Jakie miasto, takie świętowanie...
Nie chcę być złośliwy, ale muszę napisać kilka słów na temat minionego weekendu, co to miał być najbardziej hucznym wydarzeniem letniego sezonu w Sokółce.
Otóż miał być. A nie był. Z pewnym zażenowaniem patrzyłem na wymarłe centrum miasta w sobotnie południe i popołudnie. Wszak skoro w weekend świętowaliśmy dni miasta, to jego serce powinno bić i tętnić życiem, jak nigdy. A co było w centrum? Nic. Trzy, może cztery stragany pod domem kultury.
Choć i to w żaden sposób nie związane z Dniami Miasta, tylko z tradycyjnym kiermaszem w co drugą sobotę miesiąca. A gdzie jarmark? Gdzie muzyka? Gdzie śpiew i tańce? Kto ich szukał w centrum Sokółki, srogo się zawiódł. Wszystko było, ale nad zalewem, daleko hen od centrum.

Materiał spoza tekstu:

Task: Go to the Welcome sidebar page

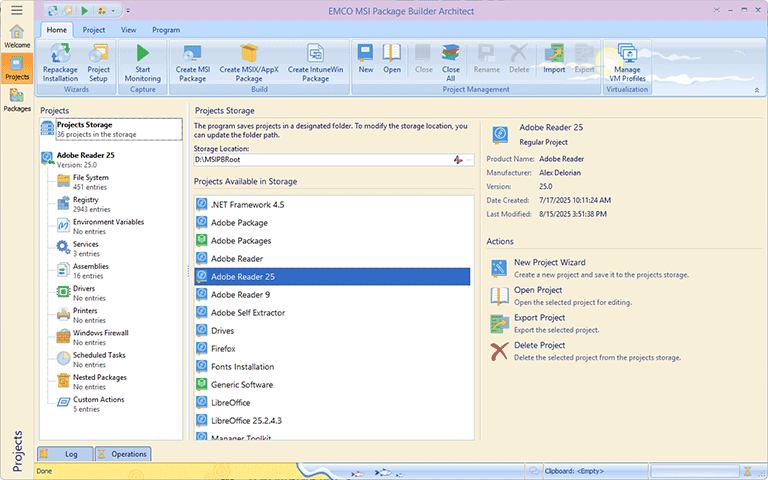Action: click(16, 36)
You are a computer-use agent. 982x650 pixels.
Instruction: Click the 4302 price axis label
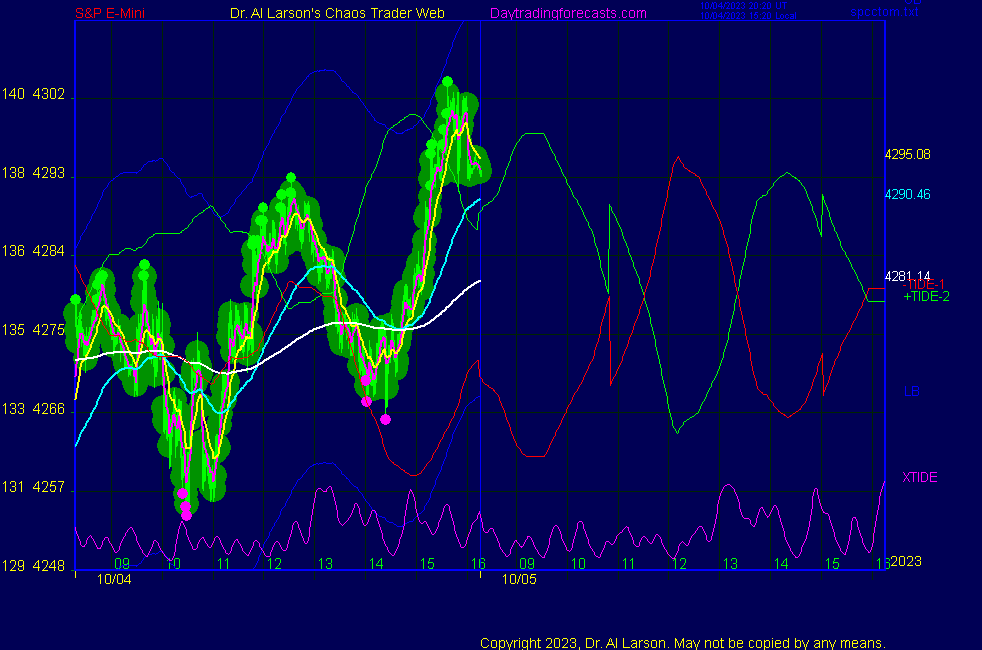tap(49, 95)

To dla mnie wyjątkowo niezrozumiała sytuacja, żeby w taki wyjątkowy weekend wyprowadzać sztandarową imprezę miejską na obrzeża.
A przecież wzorem lat ubiegłych można było zorganizować imprezę na placu przed kinem. Skoro w poprzednich latach się dało, czemu teraz nie wyszło? Wtedy przynajmniej każdy, kto wyszedłby na zakupy do centrum po rzodkiewkę i sałatę, odczułby świąteczną atmosferę. A tak, mieliśmy w mieście wielkie święto, a w centrum przeszło bez większego echa. Naprawdę szkoda, że podczas Dni Sokółki serce tego miasta było martwe.